[Prokaryotic expression of an antigen gene of Trichinella spiralis and identification of the recombinant protein].

OBJECTIVE

To obtain the recombinant protein of an antigen gene Ts88 of Trichinella spiralis and identify the characteristics of the recombinant protein.

METHODS

Ts88 cDNA obtained by immunoscreening the cDNA library of adult T. spiralis was subcloned into the pET-28c(+) expression vector and expressed in E. coli. Mice were immunized with the fusion protein incorporated into Freund' s adjuvant and the immune sera were collected. The titers of the Ts88 immune sera and the antigenicity of the recombinant protein were detected by ELISA and Western blotting. Immuno-fluorescence test was performed in order to confirm the distribution of Ts88 protein in the worm.

RESULTS

The fragment of Ts88 gene was expressed successfully in E. coli and a highly purified fusion protein was obtained. Immunization with the recombinant protein in mice produced high titers of antibodies, which recognized some components of native antigens of soluble proteins from adult worm of T. spiralis.
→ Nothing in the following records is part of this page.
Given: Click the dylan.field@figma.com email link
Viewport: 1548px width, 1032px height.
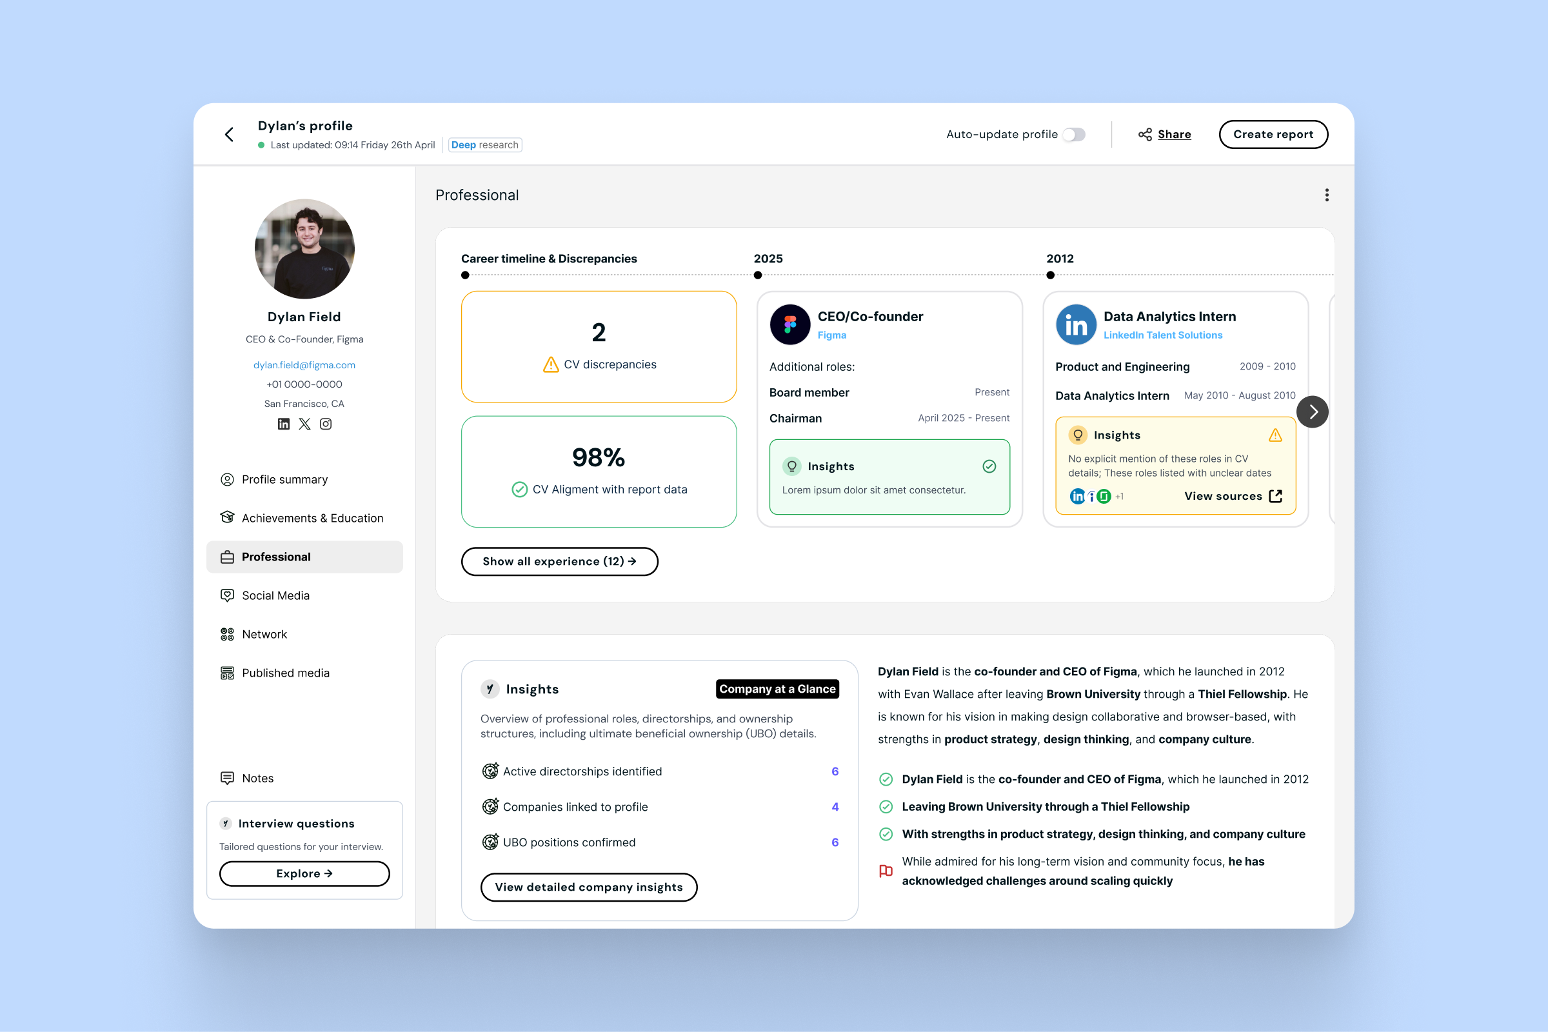Looking at the screenshot, I should click(304, 365).
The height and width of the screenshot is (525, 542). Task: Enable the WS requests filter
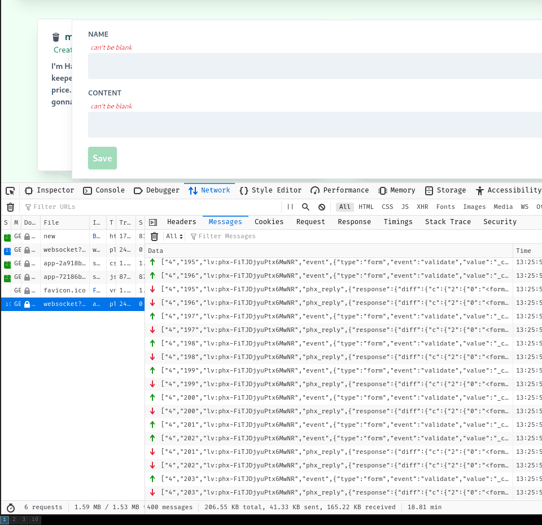[524, 207]
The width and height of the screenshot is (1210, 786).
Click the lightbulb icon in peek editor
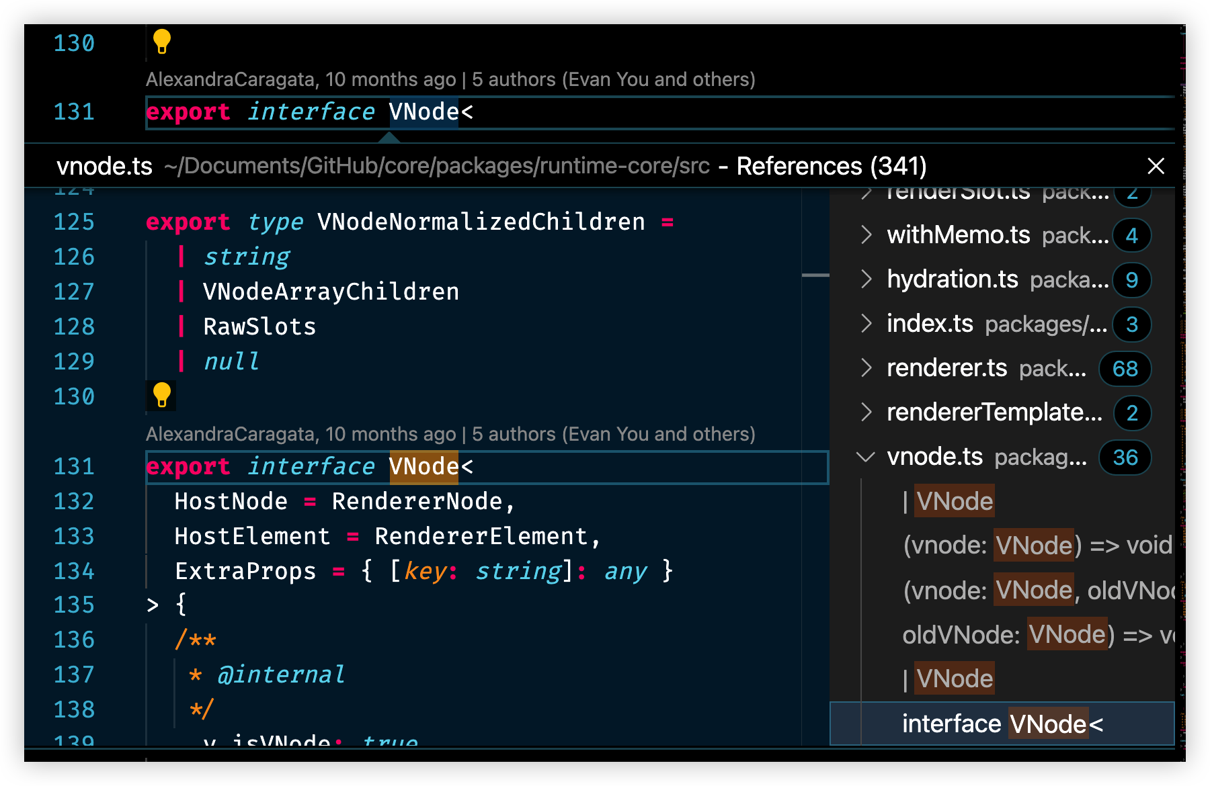pos(161,395)
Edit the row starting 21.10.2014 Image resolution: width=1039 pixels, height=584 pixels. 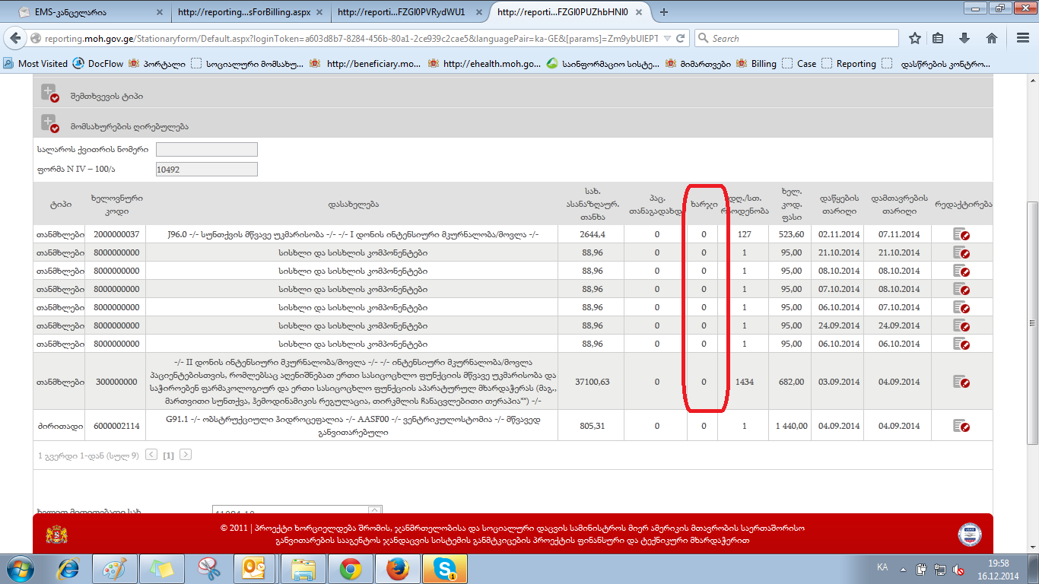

Western blotting analysis showed that Ts88 recombinant antigen was recognized by all the positive sera, such as the sera from infected or immunized rabbits, from infected swine and from patients of trichinosis. Immuno-fluorescence test confirmed that Ts88 protein mainly distributed in the cuticle surface of the worm.

CONCLUSION

The Ts88 antigen gene from T. spiralis was successfully expressed. The recombinant protein presented antigenicity.